[Stored data]
□ □ □ □ □ □ □
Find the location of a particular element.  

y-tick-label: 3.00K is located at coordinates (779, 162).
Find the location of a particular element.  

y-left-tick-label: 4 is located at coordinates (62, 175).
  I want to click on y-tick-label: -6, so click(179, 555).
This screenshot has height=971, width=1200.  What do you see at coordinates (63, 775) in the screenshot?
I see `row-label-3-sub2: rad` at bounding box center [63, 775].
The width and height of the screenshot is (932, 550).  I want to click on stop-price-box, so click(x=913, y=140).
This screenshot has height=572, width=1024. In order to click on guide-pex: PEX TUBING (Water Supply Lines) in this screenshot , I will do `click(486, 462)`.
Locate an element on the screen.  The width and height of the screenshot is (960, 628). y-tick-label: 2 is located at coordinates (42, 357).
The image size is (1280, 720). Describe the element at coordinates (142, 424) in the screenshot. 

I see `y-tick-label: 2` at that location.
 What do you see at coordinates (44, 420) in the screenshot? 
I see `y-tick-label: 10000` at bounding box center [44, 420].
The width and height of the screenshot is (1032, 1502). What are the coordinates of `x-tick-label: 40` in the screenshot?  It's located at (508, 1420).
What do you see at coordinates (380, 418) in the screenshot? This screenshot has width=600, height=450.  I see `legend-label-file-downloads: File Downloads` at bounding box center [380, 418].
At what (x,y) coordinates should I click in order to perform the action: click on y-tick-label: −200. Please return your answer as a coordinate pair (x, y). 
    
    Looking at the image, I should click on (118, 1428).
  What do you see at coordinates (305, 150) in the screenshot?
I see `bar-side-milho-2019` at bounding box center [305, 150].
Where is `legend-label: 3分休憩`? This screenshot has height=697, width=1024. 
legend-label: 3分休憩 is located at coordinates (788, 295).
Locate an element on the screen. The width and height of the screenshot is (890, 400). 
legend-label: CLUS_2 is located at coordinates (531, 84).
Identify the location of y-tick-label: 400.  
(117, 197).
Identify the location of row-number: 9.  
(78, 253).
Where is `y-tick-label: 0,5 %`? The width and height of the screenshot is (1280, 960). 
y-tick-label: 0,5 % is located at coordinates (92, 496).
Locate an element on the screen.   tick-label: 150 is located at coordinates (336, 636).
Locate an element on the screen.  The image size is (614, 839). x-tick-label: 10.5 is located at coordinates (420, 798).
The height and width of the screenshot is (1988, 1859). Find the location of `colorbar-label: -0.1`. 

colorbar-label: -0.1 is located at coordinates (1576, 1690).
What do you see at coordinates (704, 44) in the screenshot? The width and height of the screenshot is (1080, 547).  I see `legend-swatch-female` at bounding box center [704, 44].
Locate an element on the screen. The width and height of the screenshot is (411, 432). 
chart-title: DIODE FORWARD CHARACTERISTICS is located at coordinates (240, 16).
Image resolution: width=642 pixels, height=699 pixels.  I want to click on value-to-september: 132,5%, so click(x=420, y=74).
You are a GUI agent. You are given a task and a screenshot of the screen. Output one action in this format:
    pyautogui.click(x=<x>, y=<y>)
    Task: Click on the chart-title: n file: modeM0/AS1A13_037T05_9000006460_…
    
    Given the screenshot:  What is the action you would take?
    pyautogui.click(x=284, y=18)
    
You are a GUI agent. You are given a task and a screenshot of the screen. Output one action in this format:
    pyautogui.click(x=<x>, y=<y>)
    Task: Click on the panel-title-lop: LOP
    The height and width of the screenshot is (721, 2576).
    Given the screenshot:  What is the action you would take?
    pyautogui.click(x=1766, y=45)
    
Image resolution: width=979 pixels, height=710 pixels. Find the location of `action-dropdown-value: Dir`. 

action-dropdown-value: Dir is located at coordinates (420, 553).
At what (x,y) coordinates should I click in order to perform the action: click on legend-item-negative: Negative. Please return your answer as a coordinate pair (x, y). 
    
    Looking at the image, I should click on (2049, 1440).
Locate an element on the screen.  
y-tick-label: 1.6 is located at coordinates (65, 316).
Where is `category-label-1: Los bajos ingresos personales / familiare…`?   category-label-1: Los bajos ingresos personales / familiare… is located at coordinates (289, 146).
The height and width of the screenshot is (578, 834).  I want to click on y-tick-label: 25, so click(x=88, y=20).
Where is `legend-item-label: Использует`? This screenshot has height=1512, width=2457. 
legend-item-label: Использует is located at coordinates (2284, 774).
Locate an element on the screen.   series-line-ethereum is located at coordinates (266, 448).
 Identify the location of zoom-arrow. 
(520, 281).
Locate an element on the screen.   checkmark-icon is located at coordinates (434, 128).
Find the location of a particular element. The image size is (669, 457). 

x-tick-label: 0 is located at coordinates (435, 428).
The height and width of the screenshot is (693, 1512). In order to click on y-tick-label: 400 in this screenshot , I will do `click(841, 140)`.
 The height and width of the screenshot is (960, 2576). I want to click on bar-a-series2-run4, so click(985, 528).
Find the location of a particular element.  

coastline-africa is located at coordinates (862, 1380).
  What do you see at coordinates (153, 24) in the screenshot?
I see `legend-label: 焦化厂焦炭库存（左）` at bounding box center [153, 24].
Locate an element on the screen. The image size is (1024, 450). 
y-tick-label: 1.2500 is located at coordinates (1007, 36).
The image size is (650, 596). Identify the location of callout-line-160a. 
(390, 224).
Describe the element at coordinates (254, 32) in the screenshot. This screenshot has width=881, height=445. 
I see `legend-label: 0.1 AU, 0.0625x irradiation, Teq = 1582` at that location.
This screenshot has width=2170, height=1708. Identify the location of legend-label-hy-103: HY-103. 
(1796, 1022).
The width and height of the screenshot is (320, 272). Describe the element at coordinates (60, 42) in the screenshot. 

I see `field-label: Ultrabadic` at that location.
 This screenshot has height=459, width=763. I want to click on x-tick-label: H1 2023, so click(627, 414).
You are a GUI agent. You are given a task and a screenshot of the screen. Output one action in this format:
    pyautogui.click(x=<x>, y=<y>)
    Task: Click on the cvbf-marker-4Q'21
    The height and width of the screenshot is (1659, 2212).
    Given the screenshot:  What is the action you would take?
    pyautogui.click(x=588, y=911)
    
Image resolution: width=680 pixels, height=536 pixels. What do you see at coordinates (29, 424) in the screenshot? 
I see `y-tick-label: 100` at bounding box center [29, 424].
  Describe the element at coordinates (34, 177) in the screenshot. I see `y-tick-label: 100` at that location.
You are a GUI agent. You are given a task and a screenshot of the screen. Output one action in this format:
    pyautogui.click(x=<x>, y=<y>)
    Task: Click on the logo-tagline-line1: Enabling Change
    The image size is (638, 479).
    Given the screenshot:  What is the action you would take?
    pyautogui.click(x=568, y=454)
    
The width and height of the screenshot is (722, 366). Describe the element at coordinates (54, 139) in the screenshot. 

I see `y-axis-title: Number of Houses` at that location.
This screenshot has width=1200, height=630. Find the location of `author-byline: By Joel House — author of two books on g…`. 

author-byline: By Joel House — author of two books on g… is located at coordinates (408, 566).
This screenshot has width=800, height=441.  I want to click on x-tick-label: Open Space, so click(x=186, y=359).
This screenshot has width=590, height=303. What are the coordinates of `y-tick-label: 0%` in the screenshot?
□ □ □ □ □ □ □
To-do item: Copy the whole listing above word for word, with nothing left out or changed.

Solution for this problem:
Find the location of a particular element.  

y-tick-label: 3.00K is located at coordinates (779, 162).
Find the location of a particular element.  

y-left-tick-label: 4 is located at coordinates (62, 175).
  I want to click on y-tick-label: -6, so click(179, 555).
This screenshot has height=971, width=1200.  What do you see at coordinates (63, 775) in the screenshot?
I see `row-label-3-sub2: rad` at bounding box center [63, 775].
The width and height of the screenshot is (932, 550).  I want to click on stop-price-box, so click(x=913, y=140).
This screenshot has height=572, width=1024. In order to click on guide-pex: PEX TUBING (Water Supply Lines) in this screenshot , I will do `click(486, 462)`.
Locate an element on the screen.  The width and height of the screenshot is (960, 628). y-tick-label: 2 is located at coordinates (42, 357).
The image size is (1280, 720). Describe the element at coordinates (142, 424) in the screenshot. 

I see `y-tick-label: 2` at that location.
 What do you see at coordinates (44, 420) in the screenshot? 
I see `y-tick-label: 10000` at bounding box center [44, 420].
The width and height of the screenshot is (1032, 1502). What are the coordinates of `x-tick-label: 40` in the screenshot?  It's located at (508, 1420).
What do you see at coordinates (380, 418) in the screenshot? This screenshot has width=600, height=450.  I see `legend-label-file-downloads: File Downloads` at bounding box center [380, 418].
At what (x,y) coordinates should I click in order to perform the action: click on y-tick-label: −200. Please return your answer as a coordinate pair (x, y). 
    
    Looking at the image, I should click on (118, 1428).
  What do you see at coordinates (305, 150) in the screenshot?
I see `bar-side-milho-2019` at bounding box center [305, 150].
Where is `legend-label: 3分休憩`? This screenshot has height=697, width=1024. 
legend-label: 3分休憩 is located at coordinates (788, 295).
Locate an element on the screen. The width and height of the screenshot is (890, 400). 
legend-label: CLUS_2 is located at coordinates (531, 84).
Identify the location of y-tick-label: 400.  
(117, 197).
Identify the location of row-number: 9.  
(78, 253).
Where is `y-tick-label: 0,5 %`? The width and height of the screenshot is (1280, 960). 
y-tick-label: 0,5 % is located at coordinates (92, 496).
Locate an element on the screen.   tick-label: 150 is located at coordinates (336, 636).
Locate an element on the screen.  The image size is (614, 839). x-tick-label: 10.5 is located at coordinates (420, 798).
The height and width of the screenshot is (1988, 1859). Find the location of `colorbar-label: -0.1`. 

colorbar-label: -0.1 is located at coordinates (1576, 1690).
What do you see at coordinates (704, 44) in the screenshot? The width and height of the screenshot is (1080, 547).  I see `legend-swatch-female` at bounding box center [704, 44].
Locate an element on the screen. The width and height of the screenshot is (411, 432). 
chart-title: DIODE FORWARD CHARACTERISTICS is located at coordinates (240, 16).
Image resolution: width=642 pixels, height=699 pixels.  I want to click on value-to-september: 132,5%, so click(x=420, y=74).
You are a GUI agent. You are given a task and a screenshot of the screen. Output one action in this format:
    pyautogui.click(x=<x>, y=<y>)
    Task: Click on the chart-title: n file: modeM0/AS1A13_037T05_9000006460_…
    
    Given the screenshot:  What is the action you would take?
    pyautogui.click(x=284, y=18)
    
You are a GUI agent. You are given a task and a screenshot of the screen. Output one action in this format:
    pyautogui.click(x=<x>, y=<y>)
    Task: Click on the panel-title-lop: LOP
    The height and width of the screenshot is (721, 2576).
    Given the screenshot:  What is the action you would take?
    pyautogui.click(x=1766, y=45)
    
Image resolution: width=979 pixels, height=710 pixels. Find the location of `action-dropdown-value: Dir`. 

action-dropdown-value: Dir is located at coordinates (420, 553).
At what (x,y) coordinates should I click in order to perform the action: click on legend-item-negative: Negative. Please return your answer as a coordinate pair (x, y). 
    
    Looking at the image, I should click on (2049, 1440).
Locate an element on the screen.  
y-tick-label: 1.6 is located at coordinates (65, 316).
Where is `category-label-1: Los bajos ingresos personales / familiare…`?   category-label-1: Los bajos ingresos personales / familiare… is located at coordinates (289, 146).
The height and width of the screenshot is (578, 834).  I want to click on y-tick-label: 25, so click(x=88, y=20).
Where is `legend-item-label: Использует`? This screenshot has height=1512, width=2457. 
legend-item-label: Использует is located at coordinates (2284, 774).
Locate an element on the screen.   series-line-ethereum is located at coordinates (266, 448).
 Identify the location of zoom-arrow. 
(520, 281).
Locate an element on the screen.   checkmark-icon is located at coordinates (434, 128).
Find the location of a particular element. The image size is (669, 457). 

x-tick-label: 0 is located at coordinates (435, 428).
The height and width of the screenshot is (693, 1512). In order to click on y-tick-label: 400 in this screenshot , I will do `click(841, 140)`.
 The height and width of the screenshot is (960, 2576). I want to click on bar-a-series2-run4, so click(985, 528).
Find the location of a particular element.  

coastline-africa is located at coordinates (862, 1380).
  What do you see at coordinates (153, 24) in the screenshot?
I see `legend-label: 焦化厂焦炭库存（左）` at bounding box center [153, 24].
Locate an element on the screen. The image size is (1024, 450). 
y-tick-label: 1.2500 is located at coordinates (1007, 36).
The image size is (650, 596). Identify the location of callout-line-160a. 
(390, 224).
Describe the element at coordinates (254, 32) in the screenshot. This screenshot has width=881, height=445. 
I see `legend-label: 0.1 AU, 0.0625x irradiation, Teq = 1582` at that location.
This screenshot has width=2170, height=1708. Identify the location of legend-label-hy-103: HY-103. 
(1796, 1022).
The width and height of the screenshot is (320, 272). Describe the element at coordinates (60, 42) in the screenshot. 

I see `field-label: Ultrabadic` at that location.
 This screenshot has height=459, width=763. I want to click on x-tick-label: H1 2023, so click(627, 414).
You are a GUI agent. You are given a task and a screenshot of the screen. Output one action in this format:
    pyautogui.click(x=<x>, y=<y>)
    Task: Click on the cvbf-marker-4Q'21
    The height and width of the screenshot is (1659, 2212).
    Given the screenshot:  What is the action you would take?
    pyautogui.click(x=588, y=911)
    
Image resolution: width=680 pixels, height=536 pixels. What do you see at coordinates (29, 424) in the screenshot? 
I see `y-tick-label: 100` at bounding box center [29, 424].
  Describe the element at coordinates (34, 177) in the screenshot. I see `y-tick-label: 100` at that location.
You are a GUI agent. You are given a task and a screenshot of the screen. Output one action in this format:
    pyautogui.click(x=<x>, y=<y>)
    Task: Click on the logo-tagline-line1: Enabling Change
    The image size is (638, 479).
    Given the screenshot:  What is the action you would take?
    pyautogui.click(x=568, y=454)
    
The width and height of the screenshot is (722, 366). Describe the element at coordinates (54, 139) in the screenshot. 

I see `y-axis-title: Number of Houses` at that location.
This screenshot has width=1200, height=630. Find the location of `author-byline: By Joel House — author of two books on g…`. 

author-byline: By Joel House — author of two books on g… is located at coordinates (408, 566).
This screenshot has width=800, height=441.  I want to click on x-tick-label: Open Space, so click(x=186, y=359).
This screenshot has width=590, height=303. What are the coordinates of `y-tick-label: 0%` in the screenshot?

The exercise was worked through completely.